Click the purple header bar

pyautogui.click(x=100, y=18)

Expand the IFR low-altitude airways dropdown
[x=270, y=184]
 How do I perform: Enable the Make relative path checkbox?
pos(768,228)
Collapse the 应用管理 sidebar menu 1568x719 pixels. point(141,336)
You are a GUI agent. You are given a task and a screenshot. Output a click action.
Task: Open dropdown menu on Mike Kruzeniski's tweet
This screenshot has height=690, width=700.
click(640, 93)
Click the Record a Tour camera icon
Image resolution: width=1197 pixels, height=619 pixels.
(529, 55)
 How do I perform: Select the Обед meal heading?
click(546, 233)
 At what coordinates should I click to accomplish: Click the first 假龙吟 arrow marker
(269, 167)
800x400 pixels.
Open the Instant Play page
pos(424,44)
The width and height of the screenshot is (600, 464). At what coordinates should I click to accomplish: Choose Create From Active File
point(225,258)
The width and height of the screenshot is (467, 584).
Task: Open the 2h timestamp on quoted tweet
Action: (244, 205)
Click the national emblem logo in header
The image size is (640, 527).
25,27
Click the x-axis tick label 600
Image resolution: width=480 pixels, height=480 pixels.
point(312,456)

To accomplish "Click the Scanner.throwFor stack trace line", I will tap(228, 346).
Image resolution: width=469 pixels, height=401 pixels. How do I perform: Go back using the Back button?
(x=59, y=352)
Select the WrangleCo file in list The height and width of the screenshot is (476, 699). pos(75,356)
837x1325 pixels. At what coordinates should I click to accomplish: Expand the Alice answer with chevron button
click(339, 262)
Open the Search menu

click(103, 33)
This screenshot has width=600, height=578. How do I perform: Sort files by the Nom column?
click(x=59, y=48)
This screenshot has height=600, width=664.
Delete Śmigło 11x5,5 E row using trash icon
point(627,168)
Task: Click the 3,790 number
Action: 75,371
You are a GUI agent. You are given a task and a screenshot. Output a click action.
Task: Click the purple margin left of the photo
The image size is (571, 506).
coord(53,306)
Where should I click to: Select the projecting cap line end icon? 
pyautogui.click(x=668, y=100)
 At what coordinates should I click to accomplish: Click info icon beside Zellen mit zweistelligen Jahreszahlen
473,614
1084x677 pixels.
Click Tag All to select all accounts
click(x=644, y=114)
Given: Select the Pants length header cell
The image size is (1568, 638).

^^^^^^^^

◆ WHAT IS BEING ASKED
Print exactly the line containing "1084x677 pixels." and every line after it through the end of the records above, and nothing else.

◆ ANSWER FOR THE TASK
1084x677 pixels.
Click Tag All to select all accounts
click(x=644, y=114)
Given: Select the Pants length header cell
The image size is (1568, 638).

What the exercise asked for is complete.